I can write fake love poems like the one above to go with fake art, but the thing is I better get studying. I test next Wednesday.
So the first time I experienced this acute pulmonary edema working on telemetry revealed some facts to me. I had learned about this in school probably, maybe not. What happened was that my patient during 0800 assessments appeared anxious, but was saturating fine according to the pulse ox and the blood pressure was high normal, although I noticed the diastolic seemed high, but not >1o0. His lungs sounded totally clear. He was a big guy sitting up with 3 pillows in the bed. He did not have massive edema or anything like that. I figured he would need some XANEX in the future.
Xanex is not what the patient needed. By the time 1200 assessments came around, the patient was labored, short of breath, with a respiratory rate around high 20s per minute. You see tissues all over the floor with ping tinged sputum, and wonder: Where the hell have I been for 4 hours?  The blood pressure was 200/110, and rales, tachycardia, and the patient was cool. The patient was desaturating to the 80s.  The patient was starving for air, you know that look in the eyes. That look from the patient, is like some kind of fear, that I do not want to ever feel. And then they want to talk and tell you about how they can’t breath, and we tell them, don’t talk, we already know, we are going to try to fix this right now.
I said, Uh-Oh this is not right. The work to breathe appeared so hard, people like that can not carry on with that workout forever. Ya know, the abdomen is swelling up and collapsing down hard with each breath. It really is a strange sight. The patient was given, oxygen, morphine, lasix, and hydralazine and guess what? It worked! And worked quicker than I thought it would. The patient was stabilized and stayed on telemetry.
Oh hell. I can not draw or write poems. Here are some pulmonary questions like the test questions. The answers are highlighted in blue.
1. The patient is 1 day post op from AAA repair.
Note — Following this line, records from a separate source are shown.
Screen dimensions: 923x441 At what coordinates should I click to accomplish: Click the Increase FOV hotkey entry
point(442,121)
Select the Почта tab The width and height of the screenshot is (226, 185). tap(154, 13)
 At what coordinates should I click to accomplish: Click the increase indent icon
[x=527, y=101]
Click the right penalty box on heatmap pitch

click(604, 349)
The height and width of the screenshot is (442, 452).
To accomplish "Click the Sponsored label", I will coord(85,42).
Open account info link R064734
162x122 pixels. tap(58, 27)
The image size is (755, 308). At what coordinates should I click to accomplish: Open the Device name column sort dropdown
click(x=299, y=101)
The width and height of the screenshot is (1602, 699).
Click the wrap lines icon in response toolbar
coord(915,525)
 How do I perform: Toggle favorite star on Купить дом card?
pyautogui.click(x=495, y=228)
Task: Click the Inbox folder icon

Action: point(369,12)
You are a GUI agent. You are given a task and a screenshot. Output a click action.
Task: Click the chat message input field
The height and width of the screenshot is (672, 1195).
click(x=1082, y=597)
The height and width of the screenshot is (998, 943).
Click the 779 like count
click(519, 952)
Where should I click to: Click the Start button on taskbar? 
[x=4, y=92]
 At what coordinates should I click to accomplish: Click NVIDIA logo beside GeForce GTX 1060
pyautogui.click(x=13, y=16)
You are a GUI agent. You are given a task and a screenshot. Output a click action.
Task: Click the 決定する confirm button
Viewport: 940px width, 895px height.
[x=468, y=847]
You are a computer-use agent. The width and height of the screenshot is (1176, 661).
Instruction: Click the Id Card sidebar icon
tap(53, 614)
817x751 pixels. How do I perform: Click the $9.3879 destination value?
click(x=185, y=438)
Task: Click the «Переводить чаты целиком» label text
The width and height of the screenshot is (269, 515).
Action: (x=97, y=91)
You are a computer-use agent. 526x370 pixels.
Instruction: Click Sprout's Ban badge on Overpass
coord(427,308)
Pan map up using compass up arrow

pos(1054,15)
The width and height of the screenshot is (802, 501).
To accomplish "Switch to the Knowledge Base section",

She develops atrial fibrillation with subjective dyspnea. The heart rate is 121 with normotension. What pulmonary complication might this be from?
a. Pneumonia
b. ARDS
c. Shock lung
d. Pulmonary embolism.
2.The patient is recovering from a right lower lobe lobectomy by VATS procedure. There is significant subcutaneous emphysema in her upper chest and neck area. As her nurse should recognize that which of the following is the highest priority?
a. Maintaining the airway
b. Assuring patency of the chest tube
c. Administering oxygen at 2 liters nasal cannula
d. Suction the airway as needed.
*apparently the emphysema travels upward by chemical nature and can put pressure on the airway. I have only felt those rice crispies once.
3. How does a D Dimer lab test help to diagnose pulmonary embolism?
a. positive test indicates PE
b. A negative test rules out PE
c. A positive test rule out PE
d. A negative test indicates PE
*That is right people, I made it bold blue for a reason. Elevated D Dimer does not mean PE!  Stop freaking out over the elevated D Dimer please.
4. The  patient was admitted for an acute stroke. The patient is alert but has left-sided weakness and is having difficulty swallowing. This morning the patient is short of breath and has rales in all lung fields. The most likely cause of this distress is
a. PE
b. Aspiration
c. Heart failure
d. Neurogenic pulmonary edema
* Swallow evaluation please, happens all the time. Stop feeding the acute stroke orally till the patient can swallow properly. ughhh
5.  The patient comes to the emergency department with an exacerbation of COPD. The patient is hypoxic and hypercapneic. The patient does not want to be intubated and does not want mechanical ventilation. What criteria are necessary to initiate bi-level postive-pressure ventilation (BiPAP)?
a. Must be able to slow down the breathing and not fight the machine
b. Must be able to maintain his own airway
c. Must be less than 75 years old.
d. Must quit smoking first
* And not be puking into the BiPAP mask. Also less than 48 hours.
6. Nursing interventions to decrease the rate of hospital acquired pneumonia include
a. Placing gastric tubes through the nose
b. Brushing the patients teeth
c. Administering systemic antibiotics
d. Keeping the patient NPO
*yeah oral care
I will inhale the rest of the pulmonary section tomorrow. I got lazy today.
I am going to dream about pink frothy messes sans respiratory distress.

You are dynamic

8 Apr

BrOkEn_HeArT____by_KillerkeksX

credit the artist: click on the art to be taken there.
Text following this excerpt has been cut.